= Tarefas a fazer =
1. Transcreva sem alterações o trecho da entrevista a John Horgan que começa com as palavras "Daquilo sabemos, conseguimos" e termina em "a ser questionadas.".
2. Responda, com base na entrevista a John Horgan, a estas perguntas:
(a) De cerca de quantos terroristas estudou Horgan os casos?
(b) Que idade tinha Dzhokhar Tsarnaev?
(c) De que centro é Horgan director?
3. Diga se cada afirmação está de acordo com a entrevista a John Horgan, respondendo sim ou não e citando as palavras do texto que o decidem:
(a) Horgan concluiu que há respostas iguais para todos os terroristas.
(b) The Psychology of Terrorism foi publicado em 2005.
(c) Já tinha havido terroristas da Tchetchénia a agir nos Estados Unidos.

= Texto a ler =
------------------------------
Entrevista de joana Gorjão Henriques a John Horgan, que está no
Jornal Público de hoje, com o título O terrorismo sempre foi sobre teatro: os
terroristas querem muita gente a ver.
"John Horgan Especialista em psicologia do terrorismo estudou os
casos de cerca de 200 terroristas para chegar à conclusão de que não há
respostas iguais para todos. Há padrões comuns, objectivos idênticos, mas
motivações diferentes.
Houve um antes e um depois do 11 de Setembro, e haverá também um
antes e um depois dos atentados à maratona de Boston para os americanos. Do seu
escritório na Universidade da Pennsylvania, e entre entrevistas para vários media
americanos, John Horgan, especialista em psicologia do terrorismo, diz-nos
ao telefone: "Este atentado acabou com o tipo de resiliência que se
conseguiu construir nos EUA depois do 11 de Setembro."
O director do International Center for the Study of Terrorism,
autor de dezenas de publicações sobre terrorismo, entre as quais The
Psychology of Terrorism (2005), The Future of Terrorism (1999, com
Max Taylor) ou Walking Away from Terrorism: Accounts of Disengagement from
Radical and Extremist Movements (2009), confessa que tem aprendido mais
nesta última semana sobre a psicologia da resposta ao terrorismo do que
propriamente sobre a psicologia dos terroristas. Excerto de uma conversa no dia
em que se soube que os autores dos atentados eram irmãos: Tamerlan, 26 anos, e
Dzhokhar, 19 anos, de apelido Tsarnaev e de origem tchetchena.
Daquilo sabemos, conseguimos encontrar um
padrão por detrás da acção destes dois terroristas?
Não. Não sabemos quais foram as suas motivações, se agiram pela
parte de um governo ou de uma unidade local. Há imensa especulação sobre a
ligação deles à Tchetchénia - que é muito surpreendente porque nunca houve
terroristas da Tchetchénia a agir nos Estados Unidos. Isto é e continua a ser
uma história estranha, no sentido em que as expectativas da maioria das pessoas
estavam muito longe disto e continuam a ser questionadas.
------------------------------
= Conteúdo dos dados =
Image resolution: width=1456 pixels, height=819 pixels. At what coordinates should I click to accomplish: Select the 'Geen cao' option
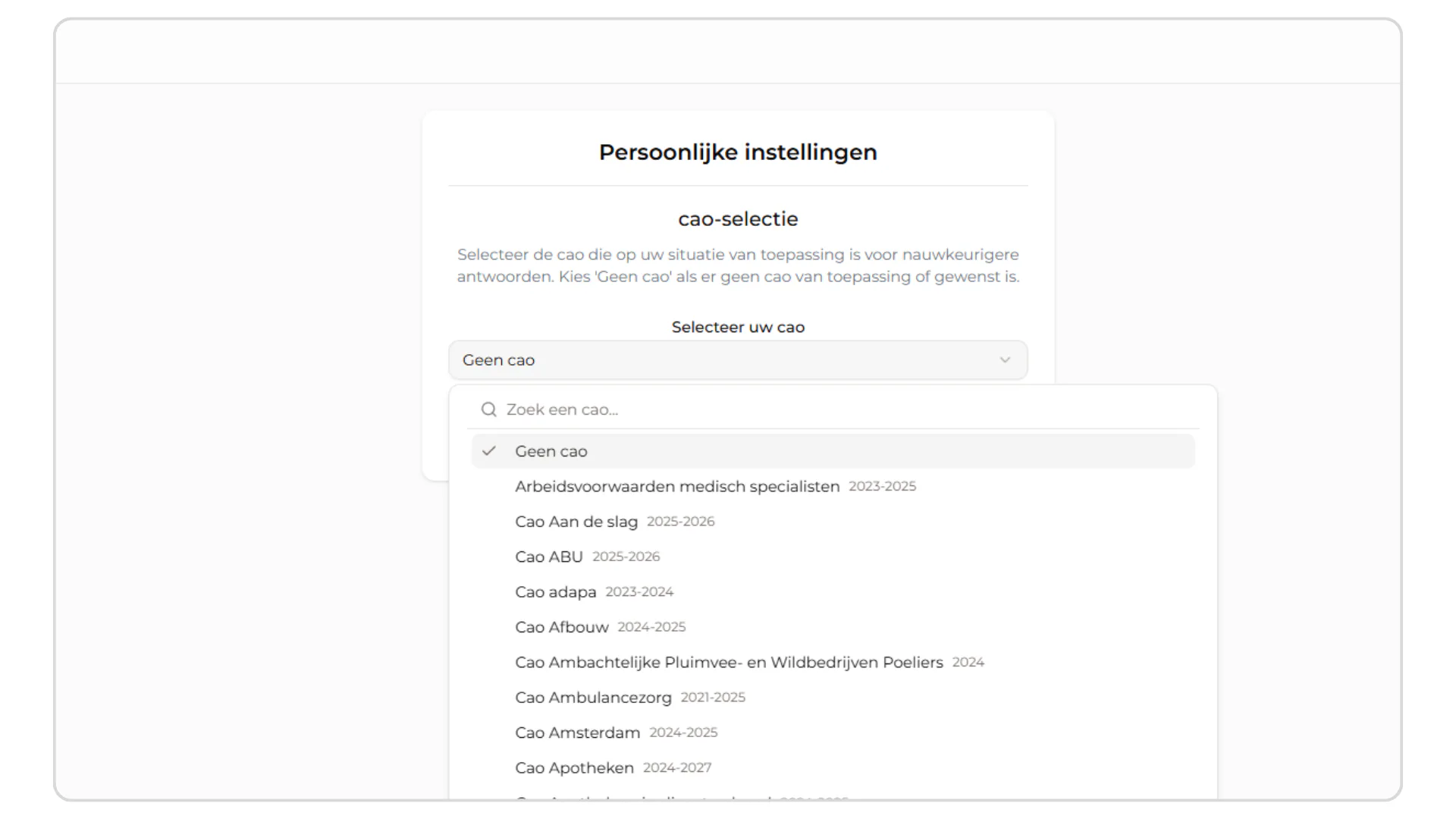(x=551, y=451)
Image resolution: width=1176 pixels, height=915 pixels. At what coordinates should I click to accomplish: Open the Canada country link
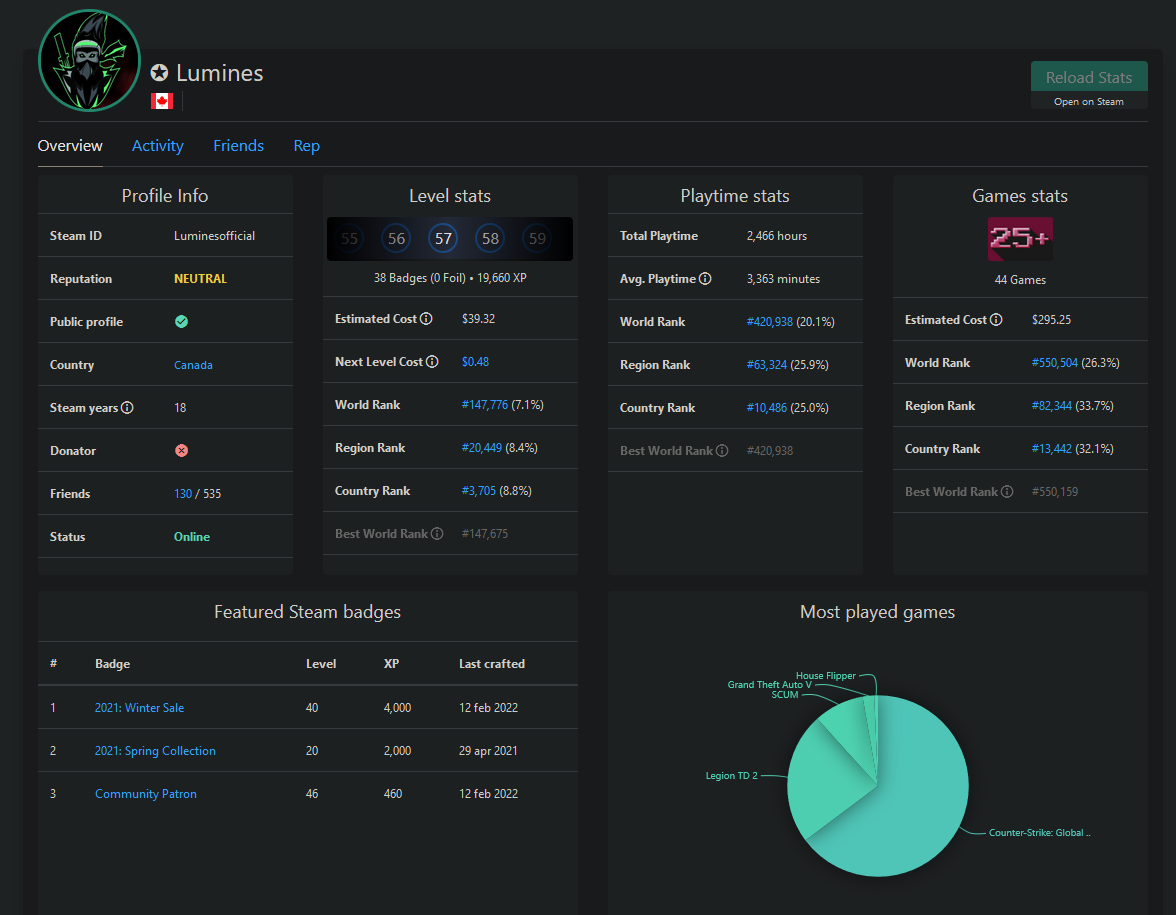194,365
------------------------------
= Respostas por ordem =
1.
Daquilo sabemos, conseguimos encontrar um
padrão por detrás da acção destes dois terroristas?
Não. Não sabemos quais foram as suas motivações, se agiram pela
parte de um governo ou de uma unidade local. Há imensa especulação sobre a
ligação deles à Tchetchénia - que é muito surpreendente porque nunca houve
terroristas da Tchetchénia a agir nos Estados Unidos. Isto é e continua a ser
uma história estranha, no sentido em que as expectativas da maioria das pessoas
estavam muito longe disto e continuam a ser questionadas.

2.
(a) Cerca de 200.
(b) 19 anos.
(c) Do International Center for the Study of Terrorism.

3.
(a) Não: "não há respostas iguais para todos".
(b) Sim: "The Psychology of Terrorism (2005)".
(c) Não: "nunca houve terroristas da Tchetchénia a agir nos Estados Unidos".